The sad demise of an etch.
I run a dual-boot Debian system -- one partition is sarge; the other is
etch. The idea was that users would have a stable platform available if
they wished, for mission-critical work, but have access to (relatively)
recent software for the proce of a reboot.
This etch had been ailing for quite a long while now. The xfree ->
xorg upgrade went flawlessly, but a few weeks after that, after a
routine general upgrade (which upgraded xorg) X ceased to function
properly. It would crash when switching virtual consoles,
unpredictably. Everything fine as long as no one switched virtual
consoles, of course. Switching to a text console would work (before the
crash) but switching between X consoles or from text to an X console was
fraught with peril. There was a suspicion that the problem was set
up by logging out from X and switching to another console before the
original one had manages to present a new login screen -- then switching
back to the original X later would present you with a dead machine.
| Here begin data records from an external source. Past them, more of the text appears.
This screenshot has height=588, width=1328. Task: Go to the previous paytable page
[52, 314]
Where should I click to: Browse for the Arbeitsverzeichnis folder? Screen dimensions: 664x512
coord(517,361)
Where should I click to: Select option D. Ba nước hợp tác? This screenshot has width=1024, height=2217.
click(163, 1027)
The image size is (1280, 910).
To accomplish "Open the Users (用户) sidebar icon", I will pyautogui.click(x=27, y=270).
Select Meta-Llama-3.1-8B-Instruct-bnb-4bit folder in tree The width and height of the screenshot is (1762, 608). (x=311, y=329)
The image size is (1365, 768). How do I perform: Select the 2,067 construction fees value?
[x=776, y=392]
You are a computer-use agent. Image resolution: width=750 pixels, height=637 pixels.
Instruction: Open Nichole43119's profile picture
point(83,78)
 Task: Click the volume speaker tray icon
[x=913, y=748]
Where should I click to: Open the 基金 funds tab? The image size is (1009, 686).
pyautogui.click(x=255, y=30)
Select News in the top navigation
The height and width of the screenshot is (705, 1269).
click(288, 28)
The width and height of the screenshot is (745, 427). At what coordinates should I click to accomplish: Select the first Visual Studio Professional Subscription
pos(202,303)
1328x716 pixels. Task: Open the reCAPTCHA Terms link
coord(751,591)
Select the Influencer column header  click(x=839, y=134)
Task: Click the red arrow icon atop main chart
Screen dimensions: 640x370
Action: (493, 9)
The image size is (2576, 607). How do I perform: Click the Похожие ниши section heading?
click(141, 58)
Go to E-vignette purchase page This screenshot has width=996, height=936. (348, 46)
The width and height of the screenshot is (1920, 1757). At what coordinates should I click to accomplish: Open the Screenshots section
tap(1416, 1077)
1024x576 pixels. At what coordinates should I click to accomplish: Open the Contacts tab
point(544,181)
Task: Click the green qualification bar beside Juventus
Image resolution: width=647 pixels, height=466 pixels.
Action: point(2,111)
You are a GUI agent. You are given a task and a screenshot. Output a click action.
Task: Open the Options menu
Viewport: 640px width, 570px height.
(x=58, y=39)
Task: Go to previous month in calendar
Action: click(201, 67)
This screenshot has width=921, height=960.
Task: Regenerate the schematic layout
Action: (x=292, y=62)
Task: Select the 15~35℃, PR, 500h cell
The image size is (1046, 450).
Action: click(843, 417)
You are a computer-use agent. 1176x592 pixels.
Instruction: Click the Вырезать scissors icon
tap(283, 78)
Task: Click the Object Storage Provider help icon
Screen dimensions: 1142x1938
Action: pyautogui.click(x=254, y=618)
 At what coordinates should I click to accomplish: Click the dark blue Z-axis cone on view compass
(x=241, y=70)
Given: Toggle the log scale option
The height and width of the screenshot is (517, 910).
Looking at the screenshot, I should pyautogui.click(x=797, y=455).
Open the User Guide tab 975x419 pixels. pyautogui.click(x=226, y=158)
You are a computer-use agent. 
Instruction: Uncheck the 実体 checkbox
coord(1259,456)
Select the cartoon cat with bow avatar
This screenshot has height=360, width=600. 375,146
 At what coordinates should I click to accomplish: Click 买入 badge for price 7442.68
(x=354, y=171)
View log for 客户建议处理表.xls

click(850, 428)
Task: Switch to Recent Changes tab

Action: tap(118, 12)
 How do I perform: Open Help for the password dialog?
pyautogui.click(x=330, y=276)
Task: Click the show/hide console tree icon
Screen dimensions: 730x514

This suspicion, however, was nevre tested consistently.
The system was still somewhat usable. I occasionally upgraded it in
case this was a bug that would be fixed. IN any case, we still had
sarge as a fall-back in case of real trouble.
sometime later, etch could no longer start X successfully -- it ould
fail, unable to access the AGP device. The X log made it look as if
it was the actual AGP interface on the motherboard that was
inaccessible, not the ATI card I had plugged into it.
Upgradein udev seemed to cure this problem, but now X would
crash during startup.
Last Friday I performed another upgrade. Now etch won't boot at
all:
RAMDISK: Conplressed image found at block 0
input: AT Translated Set 2 keyboard as /calss/input/input0
invalid argument format (err=1)
VFS: Cannot open root device "304" or unknown-block(3, 4)
Pleas append a correct "root=" boot option
Kernel panic - not syncing: VFS: Unable to mount root fs on
unknown-block(3, 4)
I am tempted to pronounce this etch installation dead and reinstall from
scratch. I'm also reluctant to do this, becase of Debian's reputation
as being the system that never needs to be reinstalled. Sarge, of
course, continues to soldier on without any problems at all (except for
application obsolescence -- but that's spec)
Or should I do something radical to get current software, such as
installing gentoo on the former etch partition?